Other farmers were not as successful with their crop — much of which was because of heavy rains. Of the 190 Kansas growers who were approved for licensure to grow hemp by the Kansas Department of Agriculture, only one-third of them have sold their product as of Jan. 8 of this year. More than 99% of these growers grew their hemp outdoors. However, because of the wind, Rivard found that tunnels produced a higher yield.
“We got about 3½ pounds per plant,” Rivard said. “High Tunnel is a pretty clear winner.”
Rivard said because of the high winds, the CBD hemp grows better in wind tunnels. He hopes to improve his yield and research in 2020. He is also going to switch his no-till field to a different rotation. Because of the heavy drift of pollen from plants and the indigenous varieties, Ravel recommends experimenting with hemp grain and fiber.
“I do think there’s a ton of potential for fiber and grain. Fiber is being forced out of the other states where CBD is already established,” he said. “We already have feral grain growing in this state.”
Mike Erickson of southwest Nebraska has decided to grow fiber hemp. Erickson already grows corn and soy and runs cattle. He was one of several farmers who traveled from neighboring states to watch the presentations where farmers learned one of the best practices to removing aphids was heavy water spraying. Erickson and Kansas farmers also learned that pesticides for hemp crops, although they have been approved in other states, are not yet approved in Kansas.
K-State Research has stations in four counties to try to determine best practices for growing hemp. Tyler Dale, of Mulvane, grew hemp on 2.25 acres last year, but because of the floods he viewed the operation as an experiment.
“We hope for a better year next year,” Dale said. “I learned a lot last year.”
This year, Dale will place his plants in a greenhouse. Dale is one of the 190 farmers who applied to the Kansas Department of Agriculture to grow hemp on 5,700 acres in 2019. Although farmers in 70 Kansas counties were approved to grow the plant, only farmers in 58 counties actually grew it. For 2020’s crop, 168 grower’s licenses were approved.
Roughly 63% of last year’s acreage was harvested. This was because of problems with drift, pests, weeds, lack of labor, and plants exceeding legal THC limits.
“Approximately one-third of the Kansas growers sold their product,” said Brandon Hoch, of KDA.
The top counties for growing some of the 57 varieties of hemp in 2019 were Kiowa, Haskell, Mitchell, Ford, Wabaunsee, Pawnee, Cloud, Barton and Reno counties. Growers ranged in acreage from one to 300.

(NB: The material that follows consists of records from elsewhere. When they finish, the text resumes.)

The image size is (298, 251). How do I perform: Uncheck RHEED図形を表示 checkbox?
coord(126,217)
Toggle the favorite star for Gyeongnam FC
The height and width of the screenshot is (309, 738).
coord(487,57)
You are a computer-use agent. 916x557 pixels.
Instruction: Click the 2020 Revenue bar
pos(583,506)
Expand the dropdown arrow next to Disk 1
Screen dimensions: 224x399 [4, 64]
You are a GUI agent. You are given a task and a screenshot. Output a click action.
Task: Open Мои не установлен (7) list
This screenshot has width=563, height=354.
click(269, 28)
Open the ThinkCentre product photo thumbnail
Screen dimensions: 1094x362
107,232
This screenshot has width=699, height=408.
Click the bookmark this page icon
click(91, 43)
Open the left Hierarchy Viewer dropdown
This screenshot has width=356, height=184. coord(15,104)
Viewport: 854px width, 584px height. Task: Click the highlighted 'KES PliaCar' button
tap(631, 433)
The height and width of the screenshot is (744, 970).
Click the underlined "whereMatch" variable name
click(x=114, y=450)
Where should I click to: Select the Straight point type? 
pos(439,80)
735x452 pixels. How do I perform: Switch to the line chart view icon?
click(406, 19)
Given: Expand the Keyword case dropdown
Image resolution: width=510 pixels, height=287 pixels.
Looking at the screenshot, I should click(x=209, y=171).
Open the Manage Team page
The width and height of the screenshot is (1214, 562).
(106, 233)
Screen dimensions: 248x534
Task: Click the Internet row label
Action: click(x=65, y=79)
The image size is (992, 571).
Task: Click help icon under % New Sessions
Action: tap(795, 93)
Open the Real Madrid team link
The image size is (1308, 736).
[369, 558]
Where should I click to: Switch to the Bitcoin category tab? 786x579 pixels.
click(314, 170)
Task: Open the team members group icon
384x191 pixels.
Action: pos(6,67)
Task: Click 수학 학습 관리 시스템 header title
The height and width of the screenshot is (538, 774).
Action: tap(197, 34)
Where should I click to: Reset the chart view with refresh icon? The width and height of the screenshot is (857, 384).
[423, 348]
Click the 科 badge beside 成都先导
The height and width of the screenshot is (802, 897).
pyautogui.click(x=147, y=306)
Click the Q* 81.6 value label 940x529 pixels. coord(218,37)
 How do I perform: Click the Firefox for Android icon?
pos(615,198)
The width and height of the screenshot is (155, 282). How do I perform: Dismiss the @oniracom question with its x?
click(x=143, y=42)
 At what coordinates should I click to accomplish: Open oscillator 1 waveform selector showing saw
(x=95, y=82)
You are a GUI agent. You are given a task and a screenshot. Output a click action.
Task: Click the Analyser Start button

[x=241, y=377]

In January, the state applied to transfer from a research to commercial hemp production licensure. Missouri, Colorado, Iowa and Nebraska, have or are trying to become licensed. Oklahoma, as of now, has no interest in doing so.
“I think if you’re growing hemp organically or not organically it’s going to be difficult,” said K-State epidemiologist Raymond Cloyd. “It’s quite a challenge to deal with these crops.”
Several county representatives came to the conference to understand how they could help growers in their community prosper from this new product.
“I’m just trying to learn options and opportunity for the growers in my area,” said Eli Svaty, the executive director of Seward County Development Corporation. “I’m looking for opportunities for expansion.”
Svaty said about a handful of farmers in his area are growing fiber hemp. Russell City Council member Mathew Driscoll said growing hemp is good for rural economic development.
Before growing hemp, producers need to be licensed and make sure they have a way to sell it. Thirteen of 35 licensed processors in the state processed hemp in 2019. These processors were located in Dickinson, Harvey, Haskell, Johnson, Leavenworth, Reno and Sedgwick counties.
As this crop is new, equipment is hard to come by, and Mechanized Concepts Engineering of Russell hopes to have a hemp harvester out by fall.
“It’s an exciting time to work in a crop which most of us don’t have any experience with,” said Jason Griffin, with the K-State Research and Extension Center. “Our job is data and giving it out to you guys so you can do a better job. Our reports are your reports.”